I don't need to see any more. I turn the set off and sit in the dark. I have work to do, a man to visit, an employee to terminate, a monster to erase, a horrible woman that held me while I wept, told me it would be okay, and pressed up against me in the dark.
Am I worse?
Am I any better?
Does it matter?
I stand in the postage-stamp-sized backyard over a small fire pit, the quiet of the dark sky around me. I've taken an old chair that was standing back here and broken it into pieces, the anger easily at my fingertips, breaking off the chair legs, a muddy slush beneath my feet as I turn in circles in the snow. I crumple newspaper that I pulled from the garbage cans, tear to pieces cardboard cereal boxes, Lucky Charms and Count Chocula, a twinge in my gut, and the fire is ready to go. I bend over and hold out the lighter, the one from Damon's apartment. I light the paper, and it smokes, and slowly starts to burn.

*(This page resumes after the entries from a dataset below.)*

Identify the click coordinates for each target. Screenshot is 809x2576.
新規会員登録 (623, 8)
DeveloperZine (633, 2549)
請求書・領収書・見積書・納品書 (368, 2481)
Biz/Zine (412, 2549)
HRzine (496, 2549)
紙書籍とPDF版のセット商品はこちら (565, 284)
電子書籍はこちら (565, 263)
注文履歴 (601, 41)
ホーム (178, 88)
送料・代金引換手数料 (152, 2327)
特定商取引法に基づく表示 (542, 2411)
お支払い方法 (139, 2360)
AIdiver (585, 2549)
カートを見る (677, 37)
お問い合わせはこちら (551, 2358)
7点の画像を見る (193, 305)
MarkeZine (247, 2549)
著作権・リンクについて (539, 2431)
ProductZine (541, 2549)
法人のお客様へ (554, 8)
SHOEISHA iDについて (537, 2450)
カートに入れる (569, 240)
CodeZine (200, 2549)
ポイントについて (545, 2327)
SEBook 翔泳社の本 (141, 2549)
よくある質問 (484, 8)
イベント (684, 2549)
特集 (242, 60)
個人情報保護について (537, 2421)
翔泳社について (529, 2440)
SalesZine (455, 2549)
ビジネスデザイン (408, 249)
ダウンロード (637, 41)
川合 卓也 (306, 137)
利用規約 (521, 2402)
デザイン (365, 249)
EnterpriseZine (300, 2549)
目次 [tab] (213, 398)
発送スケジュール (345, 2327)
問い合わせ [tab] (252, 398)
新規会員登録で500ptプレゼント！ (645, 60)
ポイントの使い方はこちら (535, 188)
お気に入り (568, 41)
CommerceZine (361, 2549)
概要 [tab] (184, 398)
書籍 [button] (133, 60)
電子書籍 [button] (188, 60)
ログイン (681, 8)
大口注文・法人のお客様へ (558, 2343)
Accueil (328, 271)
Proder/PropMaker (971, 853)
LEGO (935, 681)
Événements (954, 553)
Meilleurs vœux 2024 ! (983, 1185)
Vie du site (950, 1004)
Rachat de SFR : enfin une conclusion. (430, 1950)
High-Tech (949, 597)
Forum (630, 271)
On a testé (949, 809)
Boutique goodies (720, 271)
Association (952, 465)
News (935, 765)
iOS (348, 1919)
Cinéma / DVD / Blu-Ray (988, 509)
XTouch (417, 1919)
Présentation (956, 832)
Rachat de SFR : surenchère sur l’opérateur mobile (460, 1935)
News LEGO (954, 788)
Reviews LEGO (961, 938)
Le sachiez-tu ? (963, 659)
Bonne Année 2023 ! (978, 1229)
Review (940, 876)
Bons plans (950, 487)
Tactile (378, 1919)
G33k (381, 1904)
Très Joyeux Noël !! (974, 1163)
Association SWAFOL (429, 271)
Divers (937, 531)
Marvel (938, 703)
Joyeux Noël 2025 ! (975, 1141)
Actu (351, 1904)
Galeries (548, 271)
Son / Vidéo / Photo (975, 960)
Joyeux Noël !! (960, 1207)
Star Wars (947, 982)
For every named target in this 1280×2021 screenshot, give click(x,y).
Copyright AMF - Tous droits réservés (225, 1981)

I stare at the red flickering light, waiting for it to catch, the videotape clattering in my coat pocket. What good has my work done if Holly is out there abducting children, and other dark deeds? It seems pointless now. For some reason I believed that Vlad was doing something good, ridding the world of these predators and abusers. And maybe he was. Maybe that work that Holly did was before his time, before she worked for him. And now she has to go. I don't know. I'm not buying it. I think I need to talk to Vlad. He said he had some news for me, and I remember the man, the employee I'm now destined to let go, his talk of fires, faked deaths, ghost families living separate lives. Is any of it true? Is he as delusional as I am, was he simply wishing for this to be a reality and not some hallucination, exhausted and strung out on whatever those pills are, unstable to say the least?
I think I have to ask him a few more questions. I know where the morgue is, it isn't that far. I'll put that on my to-do list, stop by and talk to the staff, see if they remember me, I have to risk it. I'll be out that way soon enough, when I go to see Holly. I can't give myself that hope yet, that they may still be alive. It complicates things beyond reason, beyond what I can handle.
The fire is a steady blaze now, so I toss the tape in. It lands in the center, the plastic melting quickly. I reach into my other pocket and pull out the envelope. I know his face, and I know where he lives. I can't keep looking at him, that stupid ring in his nose. It's me in three months, farther down the road, more of a shell, about at the end of it all, and I don't need to see that. I toss it in and stare at the flames. I sip the bourbon and try to remember the face of my wife.